PRP in general has so far had a career of decidedly mixed success. According to Michael Armstrong and Helen Murlis’s widely used textbook, Reward Management, its advantages are that it may motivate staff, and that it links rewards to concrete objectives and achievements.
But there are disadvantages too. Its effect on motivation has always been dubious, it damages teamwork, focuses attention on outputs above quality, relies on subjective judgements, and it can be tricky to manage in practice.
As a result, the Hay Group consultancy, which is advising Nottingham University and works widely in the public sector, now argues that PRP is not about improving performance at all.
“The value of PRP is threefold,” says Marc Thompson, head of reward. “It communicates the importance of performance, ensures clarity of goals and helps manage the risk of equal pay claims, which is a big issue in higher education.”
Nevertheless, PRP is undergoing one of its periodic booms in popularity. New research from IRS shows that a quarter of all pay deals agreed to August 2004 had a performance element, so Nottingham University is not alone. But how could PRP affect academics in particular?
John Purcell, professor of HR management at Bath University, argues that inventing a performance regime for academics is quite easy. Academics could be evaluated as teachers through student reports and peer reviews; as researchers for the amount of journal articles they publish, allied to the journal’s prestige, and through an assessment of their work’s ‘impact’. They could also be evaluated as administrators Ð the number of undergraduates and PhD students they are responsible for, plus any committees they take part in Ð and as ‘corporate citizens’ measured by their contribution to the life of the university.
“Creating a performance management system is not difficult,” says Purcell. “Whether to attach pay to it is the dilemma. Normally in universities, people get their pay rises when they are promoted. Increases thereafter are always pretty small.”

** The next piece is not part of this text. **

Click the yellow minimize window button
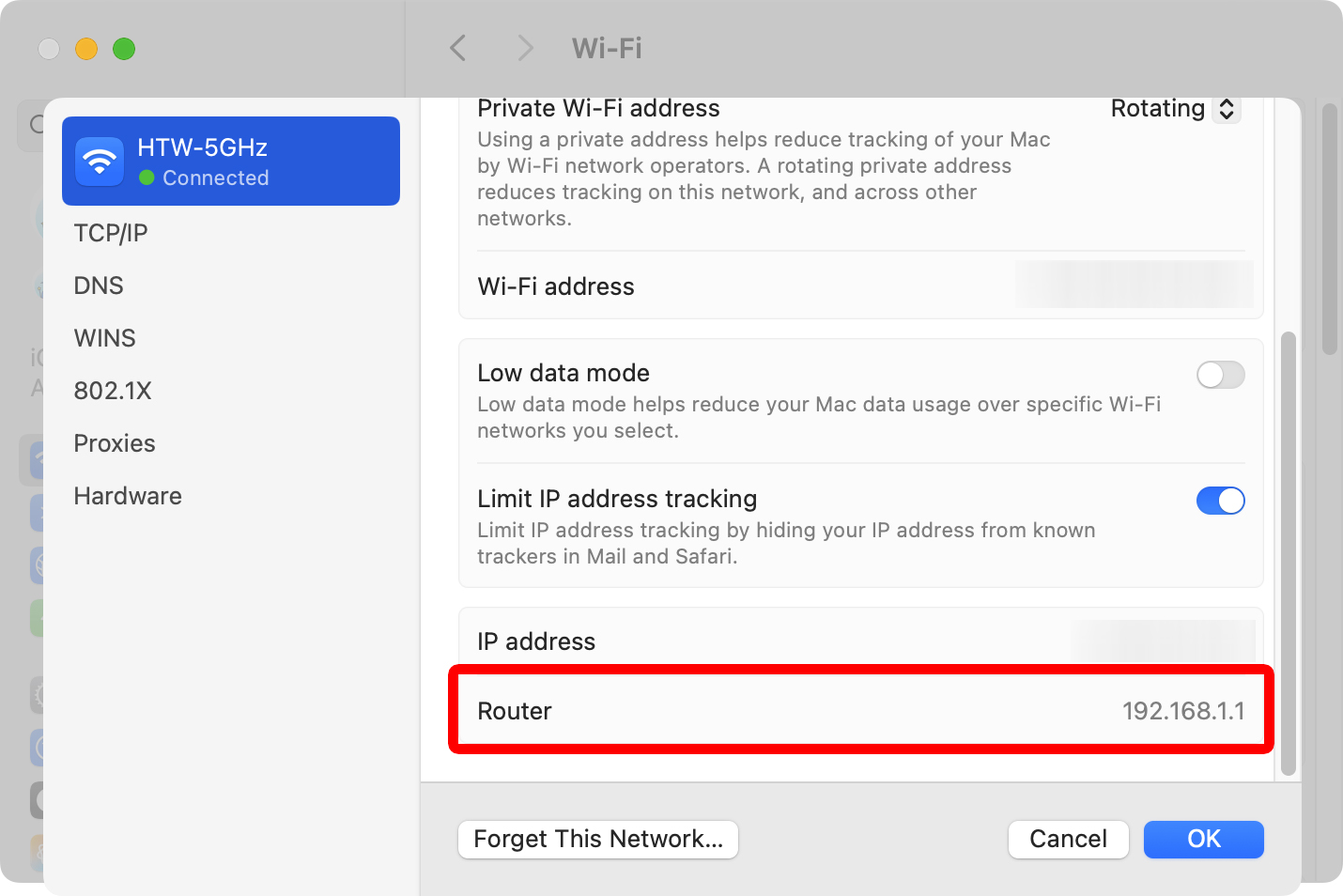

Ian Kessler, fellow in HR at Templeton College, Oxford – and one of 11 specialist HR academics who have put their name to a report for the AUT condemning performance pay – is more concerned. “PRP is too crude to do justice to the complexity of an academic’s job,” he says.
The AUT report argues that PRP allows too much scope for managerial prejudice.
“Such discretion encourages an opaque system of rewards, which is likely to reinforce the inequalities that already pervade the higher education system. We have firm evidence showing that staff on fixed-term and part-time contracts rarely receive a full share of discretionary pay awards; and that wherever pay is locally determined, the gender and ethnicity pay gaps widen,” the report claims.
However, the AUT’s desire to make a stand against Nottingham University risks being undermined by wider developments – PRP is already a reality on other campuses.
Chris Gosling, HR director at Imperial College, London, which has opted out of the national pay agreement, says his university introduced PRP in January this year, but in a different format. For junior and middle-ranking staff, the system of increments has been retained. But among more senior academics, pay is awarded solely on the basis of a performance review. Around 95 per cent opted for the new system. An assimilation payment may have persuaded a few doubters, in preference to their old terms and conditions.
So why Nottingham? The spiky industrial relations climate may be part of the answer. The two sides have wildly differing interpretations of the terms of the national pay agreement. The union argues Nottingham’s proposals are incompatible with the national deal, which stated that “a normal expectation of annual progression” should be maintained.
For its part, the university believes the deal enables local freedom, provided staff agree to accept the proposals – whether individually or collectively.
But perhaps there is a deeper anxiety at work: if PRP takes off in top mainstream universities, it will be managers, not dons, who rule the roost. If that happens, the writing could be on the wall for collective bargaining in higher education.